Spatial Mapping_Full Story — Scott White Portfolio

What is Spatial Mapping?

Spatial mapping is a general term in Augmented Reality (AR) that refers to how devices understand the physical world. The Magic Leap 2 device scans the environment using world cameras, depth cameras, and IMU sensors to understand the structure of the physical world (called a Sparse map), where the device is located within this digital structure (called Localization), and which direction is down (IMU gravity). Maps are sets of recorded location data so that the AR device knows where it is, and the more location data there is, the better chance localization can be accomplished.

Spatial mapping is essential for digital content placement, persistence, “pixel stick” (the ability of digital pixels to remain in a particular location regardless of where or how the user moves), and input.

Knowing what to communicate and how to communicate this complicated data to both developers and end users was my biggest challenge. Just how much do they need to know in order to create a quality spatial map?

Return to Spatial Mapping

Historical Mapping

A foundational system of ML1 (the first iteration of Magic Leap’s augmented reality headset) was constantly mapping environments and sharing those maps across a community cloud service to build large-scale city-sized shared maps. End users didn’t have to know anything about this service; it just worked. Developers had additional tools to evaluate map creation and troubleshoot issues, but those experiences required constant reference to the developer portal instructions.

Continuous mapping and the shared map cloud were dropped from ML2 due to the costs of monetary and CPU resources, and enterprise companies didn’t want to share potentially proprietary data.
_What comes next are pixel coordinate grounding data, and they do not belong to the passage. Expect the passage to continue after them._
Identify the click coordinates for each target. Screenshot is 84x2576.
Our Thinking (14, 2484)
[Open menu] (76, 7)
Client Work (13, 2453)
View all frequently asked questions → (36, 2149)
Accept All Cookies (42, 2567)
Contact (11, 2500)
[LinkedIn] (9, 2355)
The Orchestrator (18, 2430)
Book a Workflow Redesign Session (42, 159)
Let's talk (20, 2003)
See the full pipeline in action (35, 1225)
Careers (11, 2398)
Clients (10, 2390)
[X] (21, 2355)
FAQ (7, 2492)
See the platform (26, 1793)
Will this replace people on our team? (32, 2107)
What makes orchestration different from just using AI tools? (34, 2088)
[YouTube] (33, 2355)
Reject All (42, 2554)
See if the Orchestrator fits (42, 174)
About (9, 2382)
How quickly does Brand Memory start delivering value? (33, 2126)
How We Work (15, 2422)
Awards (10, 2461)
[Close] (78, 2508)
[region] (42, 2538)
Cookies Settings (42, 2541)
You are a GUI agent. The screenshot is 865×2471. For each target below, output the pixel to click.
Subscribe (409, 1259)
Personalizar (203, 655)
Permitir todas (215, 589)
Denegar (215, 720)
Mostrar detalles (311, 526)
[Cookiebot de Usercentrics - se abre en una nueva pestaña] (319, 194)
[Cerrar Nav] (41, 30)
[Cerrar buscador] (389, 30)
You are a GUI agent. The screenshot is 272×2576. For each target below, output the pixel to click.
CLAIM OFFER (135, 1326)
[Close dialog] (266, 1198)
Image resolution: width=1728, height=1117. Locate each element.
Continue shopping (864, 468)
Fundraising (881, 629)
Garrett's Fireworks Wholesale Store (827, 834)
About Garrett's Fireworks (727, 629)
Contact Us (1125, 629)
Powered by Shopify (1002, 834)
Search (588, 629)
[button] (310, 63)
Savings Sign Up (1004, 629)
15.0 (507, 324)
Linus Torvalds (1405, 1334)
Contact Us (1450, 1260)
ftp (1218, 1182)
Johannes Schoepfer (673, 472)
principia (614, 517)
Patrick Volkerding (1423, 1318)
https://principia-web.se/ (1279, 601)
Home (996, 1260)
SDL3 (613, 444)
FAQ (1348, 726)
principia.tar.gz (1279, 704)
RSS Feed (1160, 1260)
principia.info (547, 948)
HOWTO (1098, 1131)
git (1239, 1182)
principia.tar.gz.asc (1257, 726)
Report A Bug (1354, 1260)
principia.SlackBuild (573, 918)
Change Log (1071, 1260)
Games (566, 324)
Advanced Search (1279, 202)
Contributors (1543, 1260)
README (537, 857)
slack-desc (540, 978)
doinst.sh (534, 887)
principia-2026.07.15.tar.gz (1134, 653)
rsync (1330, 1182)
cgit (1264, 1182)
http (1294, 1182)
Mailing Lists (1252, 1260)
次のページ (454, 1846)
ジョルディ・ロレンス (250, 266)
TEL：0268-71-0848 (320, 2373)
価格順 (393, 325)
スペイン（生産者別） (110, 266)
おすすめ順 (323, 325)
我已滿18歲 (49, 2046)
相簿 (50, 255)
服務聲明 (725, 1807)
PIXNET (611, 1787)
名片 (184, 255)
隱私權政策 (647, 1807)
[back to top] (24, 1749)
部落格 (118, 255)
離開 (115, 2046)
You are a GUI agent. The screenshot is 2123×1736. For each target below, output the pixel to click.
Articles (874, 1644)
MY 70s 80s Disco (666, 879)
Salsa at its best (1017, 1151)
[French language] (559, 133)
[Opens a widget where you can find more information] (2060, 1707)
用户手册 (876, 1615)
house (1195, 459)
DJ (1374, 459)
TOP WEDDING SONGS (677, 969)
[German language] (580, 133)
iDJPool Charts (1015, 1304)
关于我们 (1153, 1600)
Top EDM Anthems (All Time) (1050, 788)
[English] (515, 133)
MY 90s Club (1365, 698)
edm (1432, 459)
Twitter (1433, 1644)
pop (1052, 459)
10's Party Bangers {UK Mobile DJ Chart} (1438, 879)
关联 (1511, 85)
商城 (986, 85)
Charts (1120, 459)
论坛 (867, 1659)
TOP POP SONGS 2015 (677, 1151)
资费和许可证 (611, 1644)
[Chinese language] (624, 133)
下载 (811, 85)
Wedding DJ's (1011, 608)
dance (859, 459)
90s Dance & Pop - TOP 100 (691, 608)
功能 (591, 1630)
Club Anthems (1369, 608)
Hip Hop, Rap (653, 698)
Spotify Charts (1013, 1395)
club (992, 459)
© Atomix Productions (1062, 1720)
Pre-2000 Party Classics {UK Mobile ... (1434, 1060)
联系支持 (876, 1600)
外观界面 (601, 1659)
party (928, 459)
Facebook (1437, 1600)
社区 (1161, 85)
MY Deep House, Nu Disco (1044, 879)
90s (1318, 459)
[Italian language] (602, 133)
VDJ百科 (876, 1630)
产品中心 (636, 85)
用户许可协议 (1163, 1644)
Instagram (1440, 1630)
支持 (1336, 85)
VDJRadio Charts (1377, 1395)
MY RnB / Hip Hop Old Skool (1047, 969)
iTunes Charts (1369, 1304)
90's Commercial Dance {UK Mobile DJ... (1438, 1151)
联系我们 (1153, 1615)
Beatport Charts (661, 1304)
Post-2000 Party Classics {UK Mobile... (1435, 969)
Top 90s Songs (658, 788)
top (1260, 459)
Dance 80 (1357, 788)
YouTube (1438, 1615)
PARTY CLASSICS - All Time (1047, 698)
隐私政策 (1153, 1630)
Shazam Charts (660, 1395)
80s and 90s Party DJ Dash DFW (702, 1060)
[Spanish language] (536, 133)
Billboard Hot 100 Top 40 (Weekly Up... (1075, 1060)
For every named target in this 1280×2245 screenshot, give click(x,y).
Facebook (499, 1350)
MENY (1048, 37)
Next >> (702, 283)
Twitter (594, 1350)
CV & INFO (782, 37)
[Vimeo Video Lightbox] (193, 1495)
So mapping was split into two parts: ad-hoc mapping (called session maps), where the device is constantly scanning and a map is saved to cache and then flushed once the session ends, and user-directed mapping, where maps are saved to either the device or sent to an enterprise’s AR Cloud instance to be processed. Devices could then localize into these saved maps if the surrounding physical world is “recognized”.

First iteration of ML2 Mapping

The technical aspects of spatial mapping - research, prototyping, architecture and implementation - were split between four teams within Magic Leap. These teams each had their own project management and leadership, were located in their different hubs across the globe, and they rarely talked. There was no unifying end-to-end flow of what occurs on the device and in the cloud, and their interaction with design was nil.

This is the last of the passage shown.